**DESCRIPTION OF THE TASK:**
Using the word "microphone" as the filter, copy each matching line from the records.

**RECORDED DATA:**
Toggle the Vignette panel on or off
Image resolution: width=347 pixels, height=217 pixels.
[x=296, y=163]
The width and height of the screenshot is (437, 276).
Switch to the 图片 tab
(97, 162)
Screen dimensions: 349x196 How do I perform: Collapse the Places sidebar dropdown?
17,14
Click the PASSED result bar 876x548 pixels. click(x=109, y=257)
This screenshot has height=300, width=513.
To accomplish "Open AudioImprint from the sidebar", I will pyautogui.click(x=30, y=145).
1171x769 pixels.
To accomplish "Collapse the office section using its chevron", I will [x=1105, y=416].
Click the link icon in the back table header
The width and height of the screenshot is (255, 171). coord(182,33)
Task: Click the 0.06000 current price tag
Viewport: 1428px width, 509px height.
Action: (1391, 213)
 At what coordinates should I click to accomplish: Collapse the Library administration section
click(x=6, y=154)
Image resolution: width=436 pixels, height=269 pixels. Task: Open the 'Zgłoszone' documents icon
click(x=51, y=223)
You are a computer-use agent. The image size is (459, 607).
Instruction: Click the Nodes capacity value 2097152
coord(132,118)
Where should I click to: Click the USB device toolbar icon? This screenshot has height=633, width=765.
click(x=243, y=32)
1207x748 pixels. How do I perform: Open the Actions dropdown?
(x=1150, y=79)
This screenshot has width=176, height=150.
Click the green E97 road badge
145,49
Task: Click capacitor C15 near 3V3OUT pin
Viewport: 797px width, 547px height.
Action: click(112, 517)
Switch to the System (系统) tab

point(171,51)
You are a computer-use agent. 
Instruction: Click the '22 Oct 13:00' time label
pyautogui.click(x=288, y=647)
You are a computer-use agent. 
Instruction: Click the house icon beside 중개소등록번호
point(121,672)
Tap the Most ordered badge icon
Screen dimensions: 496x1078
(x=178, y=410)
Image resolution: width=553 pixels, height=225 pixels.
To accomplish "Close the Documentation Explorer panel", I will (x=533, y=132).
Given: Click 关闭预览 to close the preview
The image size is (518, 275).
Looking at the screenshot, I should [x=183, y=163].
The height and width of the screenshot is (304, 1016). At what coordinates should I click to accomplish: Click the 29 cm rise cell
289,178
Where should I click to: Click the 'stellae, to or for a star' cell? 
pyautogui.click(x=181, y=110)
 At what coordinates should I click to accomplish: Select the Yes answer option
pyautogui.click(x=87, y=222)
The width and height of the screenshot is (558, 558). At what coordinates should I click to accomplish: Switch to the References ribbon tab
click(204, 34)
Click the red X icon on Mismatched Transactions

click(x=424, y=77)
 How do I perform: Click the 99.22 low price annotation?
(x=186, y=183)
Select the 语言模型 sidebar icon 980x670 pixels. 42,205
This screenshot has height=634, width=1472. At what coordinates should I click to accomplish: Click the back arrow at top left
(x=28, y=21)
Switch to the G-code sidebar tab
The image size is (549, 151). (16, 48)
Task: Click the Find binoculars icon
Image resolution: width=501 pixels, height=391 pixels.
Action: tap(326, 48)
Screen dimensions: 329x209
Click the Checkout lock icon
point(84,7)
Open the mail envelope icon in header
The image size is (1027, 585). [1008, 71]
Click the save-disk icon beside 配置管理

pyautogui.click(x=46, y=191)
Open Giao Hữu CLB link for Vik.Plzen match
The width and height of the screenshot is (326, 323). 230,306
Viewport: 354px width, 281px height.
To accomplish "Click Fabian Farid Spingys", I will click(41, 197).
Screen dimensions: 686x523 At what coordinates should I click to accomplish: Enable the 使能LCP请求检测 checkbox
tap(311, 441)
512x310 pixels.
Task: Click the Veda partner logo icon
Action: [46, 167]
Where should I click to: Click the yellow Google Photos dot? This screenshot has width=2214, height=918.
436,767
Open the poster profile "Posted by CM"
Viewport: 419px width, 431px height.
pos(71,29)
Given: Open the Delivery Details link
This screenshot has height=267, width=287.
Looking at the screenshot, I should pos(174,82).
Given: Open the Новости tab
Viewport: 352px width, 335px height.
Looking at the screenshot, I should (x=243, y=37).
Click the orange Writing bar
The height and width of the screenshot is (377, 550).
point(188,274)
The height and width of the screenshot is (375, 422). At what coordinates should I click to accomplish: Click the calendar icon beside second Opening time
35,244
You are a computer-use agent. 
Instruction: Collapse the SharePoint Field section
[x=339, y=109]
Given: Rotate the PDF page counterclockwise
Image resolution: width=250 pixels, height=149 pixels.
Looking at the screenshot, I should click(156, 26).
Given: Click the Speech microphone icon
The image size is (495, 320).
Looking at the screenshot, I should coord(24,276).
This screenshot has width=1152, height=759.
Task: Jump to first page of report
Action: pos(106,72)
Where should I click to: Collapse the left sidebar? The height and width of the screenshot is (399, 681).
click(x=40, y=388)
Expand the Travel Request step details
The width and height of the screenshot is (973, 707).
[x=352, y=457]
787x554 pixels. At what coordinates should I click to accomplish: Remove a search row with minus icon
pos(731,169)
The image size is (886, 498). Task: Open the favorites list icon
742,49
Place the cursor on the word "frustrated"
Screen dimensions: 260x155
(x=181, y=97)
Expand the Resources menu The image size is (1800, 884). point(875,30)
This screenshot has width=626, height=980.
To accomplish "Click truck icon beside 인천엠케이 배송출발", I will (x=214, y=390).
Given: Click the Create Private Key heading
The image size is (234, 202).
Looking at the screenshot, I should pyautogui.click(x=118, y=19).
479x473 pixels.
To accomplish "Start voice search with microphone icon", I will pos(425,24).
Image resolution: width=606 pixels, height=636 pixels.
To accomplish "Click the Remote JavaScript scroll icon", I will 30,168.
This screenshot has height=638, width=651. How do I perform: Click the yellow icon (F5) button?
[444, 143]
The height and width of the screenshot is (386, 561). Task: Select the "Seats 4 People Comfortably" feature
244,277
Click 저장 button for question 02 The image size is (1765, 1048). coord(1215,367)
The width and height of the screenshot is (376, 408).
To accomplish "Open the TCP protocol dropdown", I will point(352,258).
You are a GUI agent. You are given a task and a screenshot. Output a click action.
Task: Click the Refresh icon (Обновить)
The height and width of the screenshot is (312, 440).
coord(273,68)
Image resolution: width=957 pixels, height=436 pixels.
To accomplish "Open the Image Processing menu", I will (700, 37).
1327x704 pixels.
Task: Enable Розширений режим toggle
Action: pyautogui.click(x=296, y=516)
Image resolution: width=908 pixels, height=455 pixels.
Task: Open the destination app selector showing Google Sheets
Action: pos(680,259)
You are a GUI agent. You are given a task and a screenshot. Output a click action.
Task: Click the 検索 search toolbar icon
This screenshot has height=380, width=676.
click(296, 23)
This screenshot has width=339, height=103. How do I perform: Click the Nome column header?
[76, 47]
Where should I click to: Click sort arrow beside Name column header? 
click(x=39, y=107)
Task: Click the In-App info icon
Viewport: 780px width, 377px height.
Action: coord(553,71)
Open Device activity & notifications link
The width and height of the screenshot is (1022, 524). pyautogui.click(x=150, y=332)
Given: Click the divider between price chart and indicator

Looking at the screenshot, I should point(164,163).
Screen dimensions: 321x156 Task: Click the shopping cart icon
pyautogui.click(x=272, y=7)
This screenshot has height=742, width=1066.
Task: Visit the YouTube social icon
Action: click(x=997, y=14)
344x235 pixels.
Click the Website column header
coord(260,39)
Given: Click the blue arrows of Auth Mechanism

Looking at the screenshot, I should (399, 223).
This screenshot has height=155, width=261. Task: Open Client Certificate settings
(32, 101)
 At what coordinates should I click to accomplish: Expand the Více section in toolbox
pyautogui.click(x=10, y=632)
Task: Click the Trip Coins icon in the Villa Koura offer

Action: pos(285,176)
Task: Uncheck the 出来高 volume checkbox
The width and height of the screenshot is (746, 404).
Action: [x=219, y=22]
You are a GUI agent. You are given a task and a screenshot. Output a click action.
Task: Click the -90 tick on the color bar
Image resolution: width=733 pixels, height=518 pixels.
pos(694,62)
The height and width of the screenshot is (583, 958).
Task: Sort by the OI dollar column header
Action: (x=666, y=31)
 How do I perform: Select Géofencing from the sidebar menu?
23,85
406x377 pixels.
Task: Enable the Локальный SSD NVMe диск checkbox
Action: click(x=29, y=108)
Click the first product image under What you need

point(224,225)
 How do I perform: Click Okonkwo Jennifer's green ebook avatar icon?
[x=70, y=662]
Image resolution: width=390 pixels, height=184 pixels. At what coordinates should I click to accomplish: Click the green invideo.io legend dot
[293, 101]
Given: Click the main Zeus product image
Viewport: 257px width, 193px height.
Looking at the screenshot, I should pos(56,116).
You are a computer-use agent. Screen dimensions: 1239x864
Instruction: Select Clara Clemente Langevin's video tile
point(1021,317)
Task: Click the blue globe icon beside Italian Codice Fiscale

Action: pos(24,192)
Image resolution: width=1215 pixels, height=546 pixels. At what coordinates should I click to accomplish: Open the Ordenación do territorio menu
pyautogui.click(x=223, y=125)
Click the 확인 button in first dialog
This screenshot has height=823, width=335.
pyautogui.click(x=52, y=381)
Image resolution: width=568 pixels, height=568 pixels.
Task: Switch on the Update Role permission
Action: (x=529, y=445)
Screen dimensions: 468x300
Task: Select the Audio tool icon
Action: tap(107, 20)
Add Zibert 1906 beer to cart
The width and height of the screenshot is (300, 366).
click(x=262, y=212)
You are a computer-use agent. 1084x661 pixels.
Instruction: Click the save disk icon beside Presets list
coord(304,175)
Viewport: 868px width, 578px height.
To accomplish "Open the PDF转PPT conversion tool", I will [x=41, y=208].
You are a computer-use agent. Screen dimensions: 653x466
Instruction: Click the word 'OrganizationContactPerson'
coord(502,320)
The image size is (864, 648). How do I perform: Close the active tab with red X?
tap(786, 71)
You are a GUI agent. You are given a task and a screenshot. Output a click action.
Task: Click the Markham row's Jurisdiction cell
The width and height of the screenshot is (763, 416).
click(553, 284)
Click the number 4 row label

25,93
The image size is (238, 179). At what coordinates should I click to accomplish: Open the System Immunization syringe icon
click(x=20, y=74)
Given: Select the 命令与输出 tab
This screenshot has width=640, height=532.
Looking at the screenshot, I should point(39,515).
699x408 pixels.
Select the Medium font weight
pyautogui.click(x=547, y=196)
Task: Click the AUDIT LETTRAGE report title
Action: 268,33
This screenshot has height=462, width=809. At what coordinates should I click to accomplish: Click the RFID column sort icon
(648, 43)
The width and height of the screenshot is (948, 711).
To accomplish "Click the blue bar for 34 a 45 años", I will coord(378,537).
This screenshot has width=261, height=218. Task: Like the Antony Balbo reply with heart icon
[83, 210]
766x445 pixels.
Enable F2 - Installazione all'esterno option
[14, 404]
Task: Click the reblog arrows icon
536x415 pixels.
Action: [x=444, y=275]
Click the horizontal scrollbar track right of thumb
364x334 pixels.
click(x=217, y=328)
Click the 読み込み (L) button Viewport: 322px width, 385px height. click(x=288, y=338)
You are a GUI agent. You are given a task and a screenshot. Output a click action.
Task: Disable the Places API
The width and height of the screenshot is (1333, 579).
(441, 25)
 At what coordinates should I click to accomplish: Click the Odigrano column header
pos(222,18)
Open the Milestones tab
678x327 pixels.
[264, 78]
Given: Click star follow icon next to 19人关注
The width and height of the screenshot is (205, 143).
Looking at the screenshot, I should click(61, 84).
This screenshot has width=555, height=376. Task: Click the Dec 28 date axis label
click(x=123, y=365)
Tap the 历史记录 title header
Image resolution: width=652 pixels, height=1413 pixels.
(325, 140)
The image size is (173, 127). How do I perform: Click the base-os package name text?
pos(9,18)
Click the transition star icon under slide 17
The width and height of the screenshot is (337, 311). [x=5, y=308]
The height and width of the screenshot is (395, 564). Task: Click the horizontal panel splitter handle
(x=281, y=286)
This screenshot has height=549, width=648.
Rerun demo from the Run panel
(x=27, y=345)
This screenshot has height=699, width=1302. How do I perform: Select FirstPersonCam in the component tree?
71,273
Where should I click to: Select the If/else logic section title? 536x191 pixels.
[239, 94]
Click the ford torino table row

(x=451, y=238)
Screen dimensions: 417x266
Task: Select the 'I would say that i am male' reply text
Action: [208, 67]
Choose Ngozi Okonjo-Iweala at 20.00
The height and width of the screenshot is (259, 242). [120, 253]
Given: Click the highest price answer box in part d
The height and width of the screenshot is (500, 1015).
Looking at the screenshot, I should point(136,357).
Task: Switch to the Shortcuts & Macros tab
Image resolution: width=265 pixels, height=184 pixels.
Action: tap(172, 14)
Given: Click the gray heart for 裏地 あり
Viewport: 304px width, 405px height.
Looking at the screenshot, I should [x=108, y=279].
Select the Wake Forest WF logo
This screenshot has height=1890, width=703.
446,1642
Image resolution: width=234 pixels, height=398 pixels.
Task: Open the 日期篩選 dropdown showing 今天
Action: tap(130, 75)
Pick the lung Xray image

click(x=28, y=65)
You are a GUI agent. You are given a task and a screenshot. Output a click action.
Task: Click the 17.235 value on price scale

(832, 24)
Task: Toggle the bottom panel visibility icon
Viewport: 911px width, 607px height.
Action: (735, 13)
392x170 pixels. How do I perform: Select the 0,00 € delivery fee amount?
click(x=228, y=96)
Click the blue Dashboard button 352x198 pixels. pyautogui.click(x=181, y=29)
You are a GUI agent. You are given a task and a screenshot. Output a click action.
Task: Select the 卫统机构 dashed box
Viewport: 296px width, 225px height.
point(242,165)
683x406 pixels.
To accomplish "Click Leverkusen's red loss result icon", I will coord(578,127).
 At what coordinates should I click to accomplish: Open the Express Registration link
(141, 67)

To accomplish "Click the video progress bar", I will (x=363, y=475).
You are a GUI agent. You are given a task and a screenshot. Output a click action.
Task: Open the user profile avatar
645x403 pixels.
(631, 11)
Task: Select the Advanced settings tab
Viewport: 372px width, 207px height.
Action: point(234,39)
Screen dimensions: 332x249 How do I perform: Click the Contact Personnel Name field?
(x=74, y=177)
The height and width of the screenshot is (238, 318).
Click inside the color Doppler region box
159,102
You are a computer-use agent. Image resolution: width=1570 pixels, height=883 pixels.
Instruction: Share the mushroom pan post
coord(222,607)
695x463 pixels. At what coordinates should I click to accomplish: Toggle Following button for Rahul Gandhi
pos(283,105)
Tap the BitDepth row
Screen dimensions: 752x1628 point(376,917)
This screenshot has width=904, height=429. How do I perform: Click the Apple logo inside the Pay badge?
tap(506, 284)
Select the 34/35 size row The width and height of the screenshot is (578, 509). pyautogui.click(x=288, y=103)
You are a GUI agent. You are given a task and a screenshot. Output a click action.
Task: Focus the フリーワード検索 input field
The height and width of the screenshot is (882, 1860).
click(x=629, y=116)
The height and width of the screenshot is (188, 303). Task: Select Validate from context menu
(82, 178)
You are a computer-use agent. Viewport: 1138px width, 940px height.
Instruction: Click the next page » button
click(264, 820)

**EXERCISE OUTPUT:**
Given: Click the Speech microphone icon
To accomplish "Start voice search with microphone icon", I will pos(425,24).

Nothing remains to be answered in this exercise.